* **BRIEF**:
Type out all the records again exactly.

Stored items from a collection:

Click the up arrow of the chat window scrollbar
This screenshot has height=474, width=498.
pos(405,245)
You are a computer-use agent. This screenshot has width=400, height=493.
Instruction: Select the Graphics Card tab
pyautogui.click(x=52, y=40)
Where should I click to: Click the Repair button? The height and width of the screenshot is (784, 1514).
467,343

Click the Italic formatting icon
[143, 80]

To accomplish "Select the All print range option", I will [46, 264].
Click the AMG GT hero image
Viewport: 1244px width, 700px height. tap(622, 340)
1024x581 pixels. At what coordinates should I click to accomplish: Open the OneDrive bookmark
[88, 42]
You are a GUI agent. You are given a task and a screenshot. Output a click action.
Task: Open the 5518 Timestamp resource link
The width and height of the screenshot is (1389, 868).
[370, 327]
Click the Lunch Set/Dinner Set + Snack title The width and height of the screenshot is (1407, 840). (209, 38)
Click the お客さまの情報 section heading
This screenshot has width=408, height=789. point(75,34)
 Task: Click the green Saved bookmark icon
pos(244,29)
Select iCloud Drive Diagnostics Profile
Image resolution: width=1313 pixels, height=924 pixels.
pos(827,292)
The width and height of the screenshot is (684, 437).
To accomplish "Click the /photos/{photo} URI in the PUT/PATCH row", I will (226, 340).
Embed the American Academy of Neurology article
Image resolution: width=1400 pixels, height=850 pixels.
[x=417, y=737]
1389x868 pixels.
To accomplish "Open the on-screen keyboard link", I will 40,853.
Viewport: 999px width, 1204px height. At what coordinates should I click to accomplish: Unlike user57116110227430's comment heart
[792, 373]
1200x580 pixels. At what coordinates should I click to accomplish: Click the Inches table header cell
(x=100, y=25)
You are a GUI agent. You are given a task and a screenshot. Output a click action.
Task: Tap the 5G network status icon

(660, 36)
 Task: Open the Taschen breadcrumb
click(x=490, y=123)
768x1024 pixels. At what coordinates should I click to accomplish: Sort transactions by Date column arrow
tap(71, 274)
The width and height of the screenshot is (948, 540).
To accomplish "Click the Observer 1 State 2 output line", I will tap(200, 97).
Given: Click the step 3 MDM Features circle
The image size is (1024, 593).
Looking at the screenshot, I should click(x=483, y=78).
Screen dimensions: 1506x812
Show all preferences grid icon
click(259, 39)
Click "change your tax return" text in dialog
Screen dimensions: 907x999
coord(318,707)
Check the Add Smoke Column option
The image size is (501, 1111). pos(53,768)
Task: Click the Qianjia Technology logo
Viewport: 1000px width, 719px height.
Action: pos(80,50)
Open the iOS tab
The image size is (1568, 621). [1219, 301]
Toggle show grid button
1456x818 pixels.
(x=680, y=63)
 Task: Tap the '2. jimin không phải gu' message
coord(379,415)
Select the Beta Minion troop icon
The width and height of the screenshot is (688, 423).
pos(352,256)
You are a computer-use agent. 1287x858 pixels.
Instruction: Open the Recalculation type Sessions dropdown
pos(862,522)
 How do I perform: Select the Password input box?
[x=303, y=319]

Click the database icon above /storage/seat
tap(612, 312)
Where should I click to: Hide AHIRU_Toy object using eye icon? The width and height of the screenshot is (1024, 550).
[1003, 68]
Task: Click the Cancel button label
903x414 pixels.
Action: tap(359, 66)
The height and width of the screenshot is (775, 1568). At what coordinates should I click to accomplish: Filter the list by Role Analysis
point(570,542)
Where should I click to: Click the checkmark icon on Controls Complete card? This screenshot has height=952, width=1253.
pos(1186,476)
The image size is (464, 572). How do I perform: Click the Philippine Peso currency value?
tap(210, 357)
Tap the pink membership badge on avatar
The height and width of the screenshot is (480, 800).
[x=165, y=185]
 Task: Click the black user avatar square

* **YOUR SOLUTION**:
Click the up arrow of the chat window scrollbar
This screenshot has height=474, width=498.
pos(405,245)
You are a computer-use agent. This screenshot has width=400, height=493.
Instruction: Select the Graphics Card tab
pyautogui.click(x=52, y=40)
Where should I click to: Click the Repair button? The height and width of the screenshot is (784, 1514).
467,343

Click the Italic formatting icon
[143, 80]

To accomplish "Select the All print range option", I will [46, 264].
Click the AMG GT hero image
Viewport: 1244px width, 700px height. tap(622, 340)
1024x581 pixels. At what coordinates should I click to accomplish: Open the OneDrive bookmark
[88, 42]
You are a GUI agent. You are given a task and a screenshot. Output a click action.
Task: Open the 5518 Timestamp resource link
The width and height of the screenshot is (1389, 868).
[370, 327]
Click the Lunch Set/Dinner Set + Snack title The width and height of the screenshot is (1407, 840). (209, 38)
Click the お客さまの情報 section heading
This screenshot has width=408, height=789. point(75,34)
 Task: Click the green Saved bookmark icon
pos(244,29)
Select iCloud Drive Diagnostics Profile
Image resolution: width=1313 pixels, height=924 pixels.
pos(827,292)
The width and height of the screenshot is (684, 437).
To accomplish "Click the /photos/{photo} URI in the PUT/PATCH row", I will (226, 340).
Embed the American Academy of Neurology article
Image resolution: width=1400 pixels, height=850 pixels.
[x=417, y=737]
1389x868 pixels.
To accomplish "Open the on-screen keyboard link", I will 40,853.
Viewport: 999px width, 1204px height. At what coordinates should I click to accomplish: Unlike user57116110227430's comment heart
[792, 373]
1200x580 pixels. At what coordinates should I click to accomplish: Click the Inches table header cell
(x=100, y=25)
You are a GUI agent. You are given a task and a screenshot. Output a click action.
Task: Tap the 5G network status icon

(660, 36)
 Task: Open the Taschen breadcrumb
click(x=490, y=123)
768x1024 pixels. At what coordinates should I click to accomplish: Sort transactions by Date column arrow
tap(71, 274)
The width and height of the screenshot is (948, 540).
To accomplish "Click the Observer 1 State 2 output line", I will tap(200, 97).
Given: Click the step 3 MDM Features circle
The image size is (1024, 593).
Looking at the screenshot, I should click(x=483, y=78).
Screen dimensions: 1506x812
Show all preferences grid icon
click(259, 39)
Click "change your tax return" text in dialog
Screen dimensions: 907x999
coord(318,707)
Check the Add Smoke Column option
The image size is (501, 1111). pos(53,768)
Task: Click the Qianjia Technology logo
Viewport: 1000px width, 719px height.
Action: pos(80,50)
Open the iOS tab
The image size is (1568, 621). [1219, 301]
Toggle show grid button
1456x818 pixels.
(x=680, y=63)
 Task: Tap the '2. jimin không phải gu' message
coord(379,415)
Select the Beta Minion troop icon
The width and height of the screenshot is (688, 423).
pos(352,256)
You are a computer-use agent. 1287x858 pixels.
Instruction: Open the Recalculation type Sessions dropdown
pos(862,522)
 How do I perform: Select the Password input box?
[x=303, y=319]

Click the database icon above /storage/seat
tap(612, 312)
Where should I click to: Hide AHIRU_Toy object using eye icon? The width and height of the screenshot is (1024, 550).
[1003, 68]
Task: Click the Cancel button label
903x414 pixels.
Action: tap(359, 66)
The height and width of the screenshot is (775, 1568). At what coordinates should I click to accomplish: Filter the list by Role Analysis
point(570,542)
Where should I click to: Click the checkmark icon on Controls Complete card? This screenshot has height=952, width=1253.
pos(1186,476)
The image size is (464, 572). How do I perform: Click the Philippine Peso currency value?
tap(210, 357)
Tap the pink membership badge on avatar
The height and width of the screenshot is (480, 800).
[x=165, y=185]
 Task: Click the black user avatar square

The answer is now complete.